Work order: Write out exactly, with no other output, the lines below from the one that contains "Предприятие общепита (249, 2447)" through the end.

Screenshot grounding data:
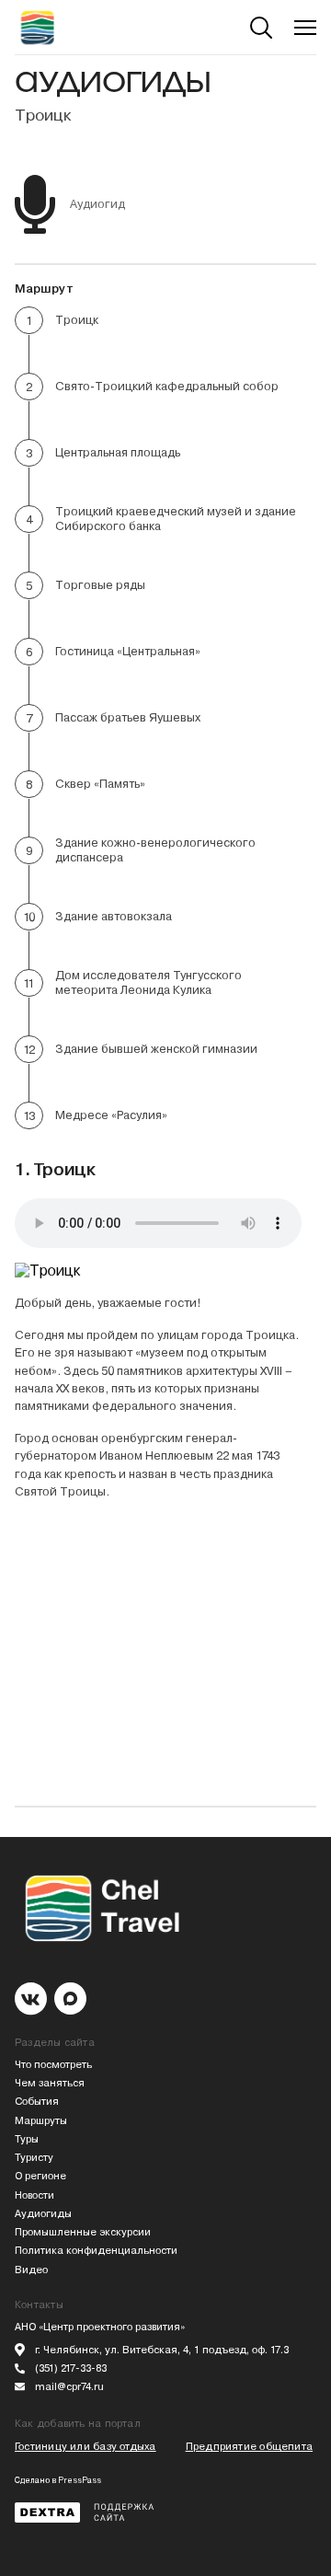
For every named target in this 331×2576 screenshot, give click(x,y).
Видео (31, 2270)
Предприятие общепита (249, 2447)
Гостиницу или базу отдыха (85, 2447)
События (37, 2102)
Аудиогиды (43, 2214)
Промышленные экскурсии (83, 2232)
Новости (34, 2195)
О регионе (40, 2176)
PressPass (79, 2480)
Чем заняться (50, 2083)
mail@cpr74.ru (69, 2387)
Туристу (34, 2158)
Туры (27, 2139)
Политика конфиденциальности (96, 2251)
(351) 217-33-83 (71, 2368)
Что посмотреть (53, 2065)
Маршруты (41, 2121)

Answer to this problem:
Предприятие общепита (249, 2447)
Гостиницу или базу отдыха (85, 2447)
События (37, 2102)
Аудиогиды (43, 2214)
Промышленные экскурсии (83, 2232)
Новости (34, 2195)
О регионе (40, 2176)
PressPass (79, 2480)
Чем заняться (50, 2083)
mail@cpr74.ru (69, 2387)
Туристу (34, 2158)
Туры (27, 2139)
Политика конфиденциальности (96, 2251)
(351) 217-33-83 (71, 2368)
Что посмотреть (53, 2065)
Маршруты (41, 2121)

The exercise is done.